#### Given passage
_____
Our world has been forever changed. What remade our world, and our view of it, was born of nature. How we decide to act and how we deal with these changes will determine how the future views us.
We must act in good faith.
Chancellor Sean O’Keefe was right in describing the future as being a “bumpy road.” With the Pete Maravich Assembly Center and the Carl Maddox Fieldhouse both turned into hospitals, a large federal presence on campus and an estimated 1,700 new students entering the University, we are being tried in every facet of what we do. Indeed, our very lives, and how we live them, have been altered in a way unimaginable just two weeks ago.
The challenge before us is immense. A city to the south, perhaps the quintessential southern city, lays in ruin. Many of us had our homes there; many more of us felt at home there. Several other communities now exist in little more than remnants of a dated map, swept up by the Gulf of Mexico or drowned in the Mississippi and Lake Pontchartrain.
Hundreds of thousands of our southern neighbors are now displaced, relying on the helping hands of both family and strangers.
Already, tensions are high — paranoia is stalking our otherwise neighborly capital city. We must resist our darker impulses and instead reach out to those who need help — not walk to the other side of the street, shutting our eyes to their plight.
_____
Stored records
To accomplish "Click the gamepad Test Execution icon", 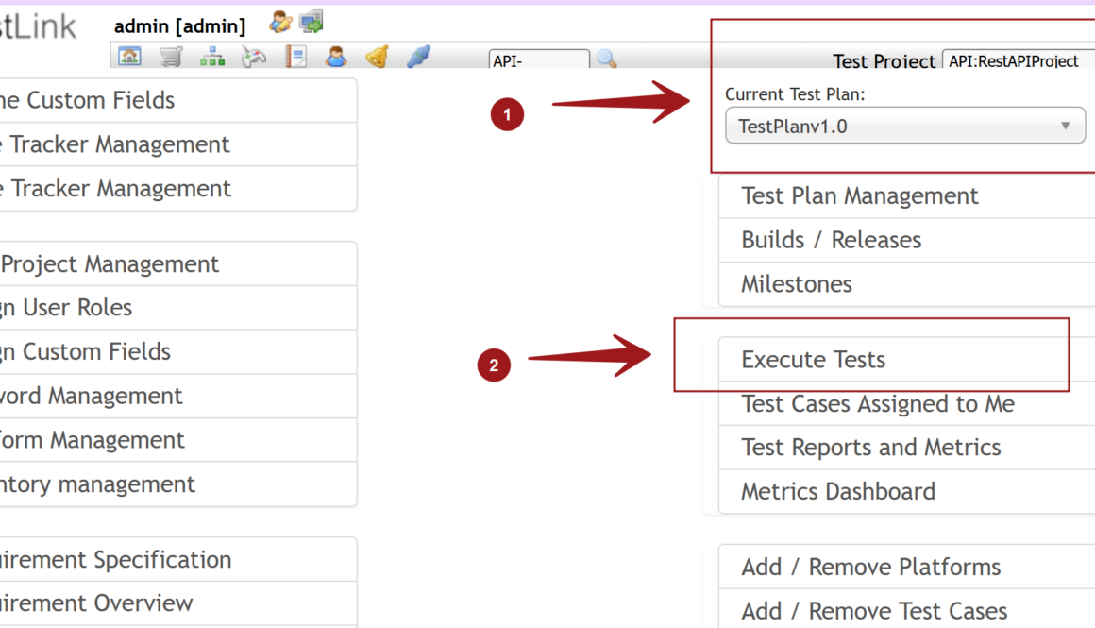I will pos(254,58).

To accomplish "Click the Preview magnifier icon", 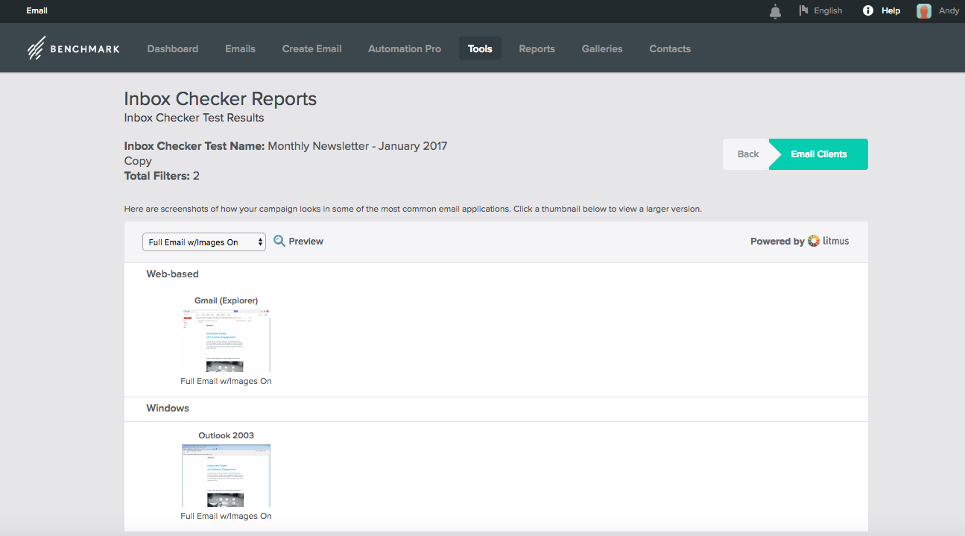I will [x=279, y=241].
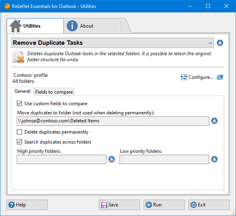Viewport: 236px width, 216px height.
Task: Open the PowerShell command-line icon
Action: pyautogui.click(x=220, y=77)
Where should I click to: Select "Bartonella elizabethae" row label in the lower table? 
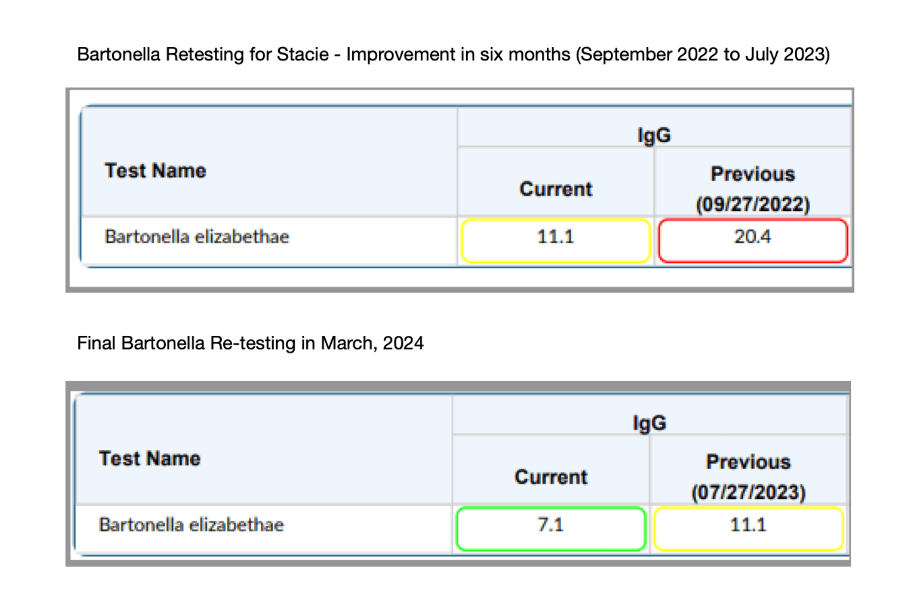pyautogui.click(x=191, y=525)
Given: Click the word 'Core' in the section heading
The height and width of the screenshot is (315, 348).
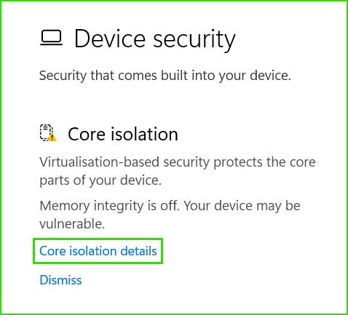Looking at the screenshot, I should click(x=87, y=134).
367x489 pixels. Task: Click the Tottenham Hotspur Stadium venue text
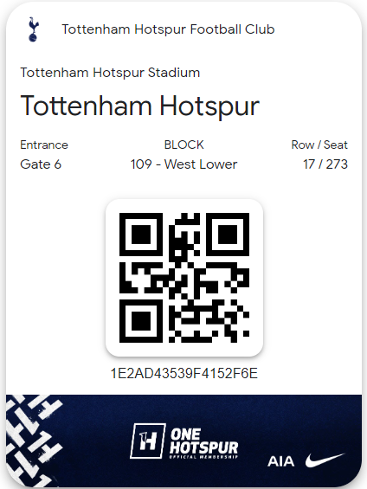[110, 73]
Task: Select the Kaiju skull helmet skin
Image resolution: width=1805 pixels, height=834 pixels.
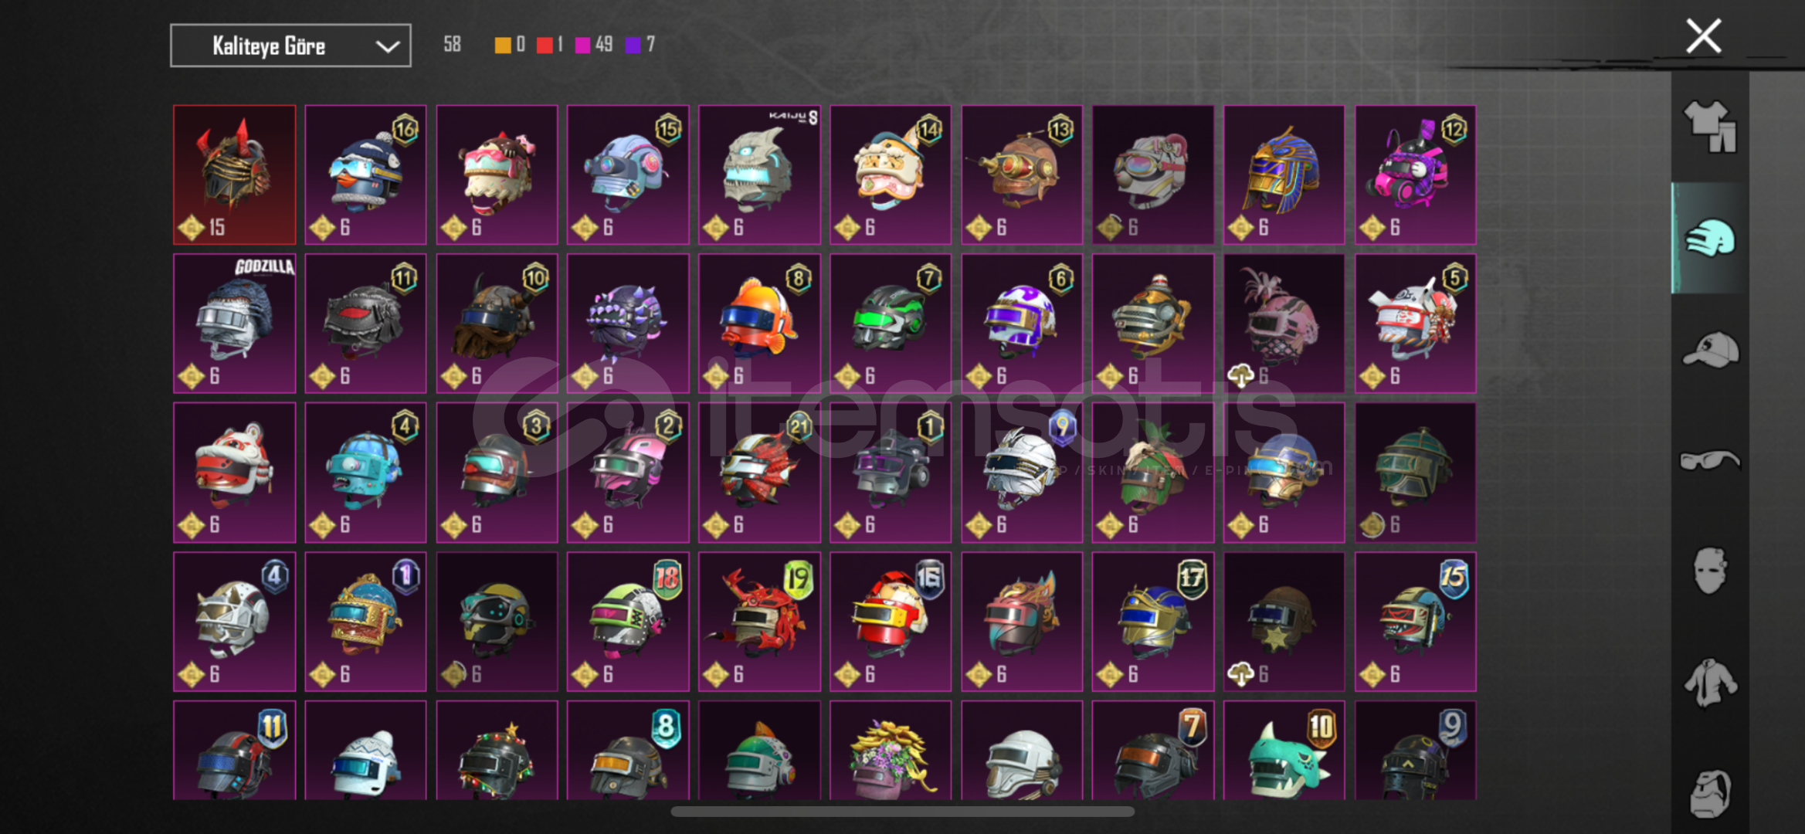Action: coord(759,175)
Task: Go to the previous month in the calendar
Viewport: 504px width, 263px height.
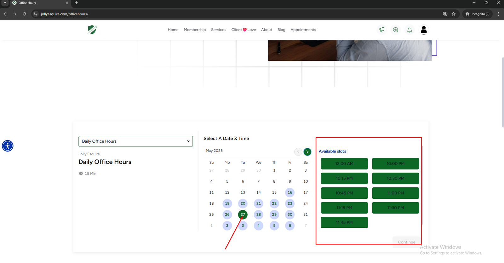Action: click(298, 152)
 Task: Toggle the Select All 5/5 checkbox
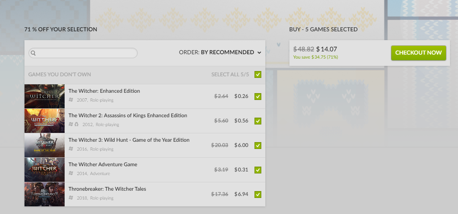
_____
#### About this exercise
Pick up the passage about the disaster's effect on the University and the capital city after its final sentence, and write what comes next.

#### Exercise response
New Orleans will rise again. Of this fact there can be no doubt. The road will be tough — and it will be months before rebuilding will make large sections of the city habitable once again. But we have a sacred duty — as students of this University and residents of this state — to lead.
We are the heirs to this broken land, and we will make it proud once more. We will take in our fellow students from their fallen schools and show them hospitality as their colleges are rebuilt. We will do our utmost to help the sick, care for the homeless and work on rebuilding lives.
This is our duty.
Our hour to act is now. Our ancestors who built this state would be ashamed if we did nothing; our grandchildren would never forgive us.
Our moment is now and unavoidable. We will not cease in our duty until the Gulf has receded, New Orleans is once again rebuilt and our new friends able to safely return home.
Let us accept difficulty and move on. Let us take minor inconveniences in stride. We are the flagship University, and we must lead.